- EXERCISE: Extract each line of the data below that contains the word "screenshot".

- AVAILABLE RECORDS:
------------

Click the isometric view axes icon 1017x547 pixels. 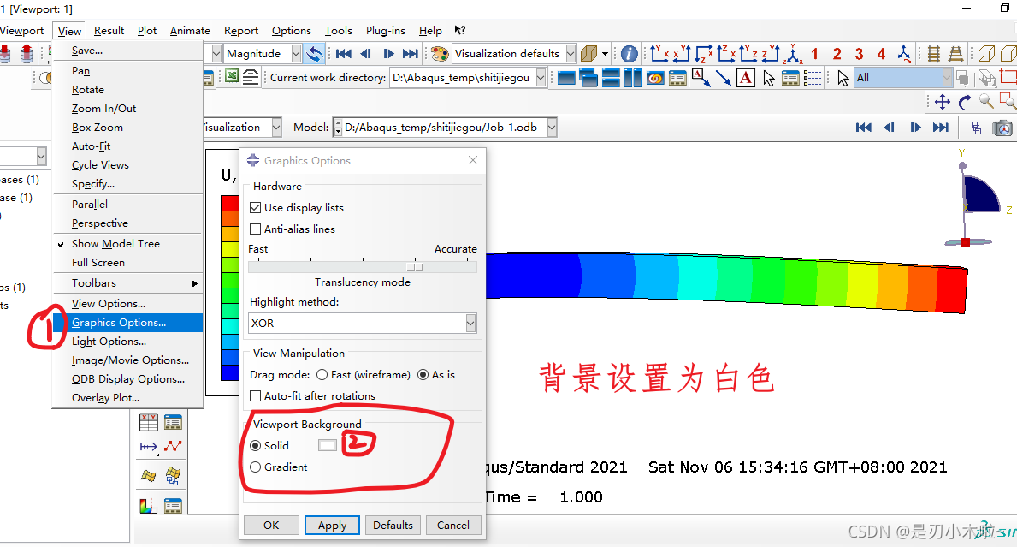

------------

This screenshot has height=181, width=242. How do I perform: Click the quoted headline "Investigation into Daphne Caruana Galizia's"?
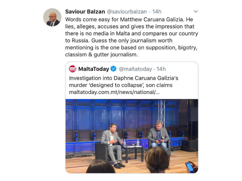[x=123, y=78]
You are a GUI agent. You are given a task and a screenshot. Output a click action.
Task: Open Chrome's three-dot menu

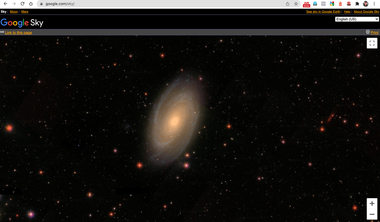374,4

------------

- SOLUTION FOR THIS EXERCISE:
This screenshot has height=181, width=242. How do I perform: Click the quoted headline "Investigation into Daphne Caruana Galizia's"?
You are a GUI agent. You are given a task and a screenshot. Output a click action.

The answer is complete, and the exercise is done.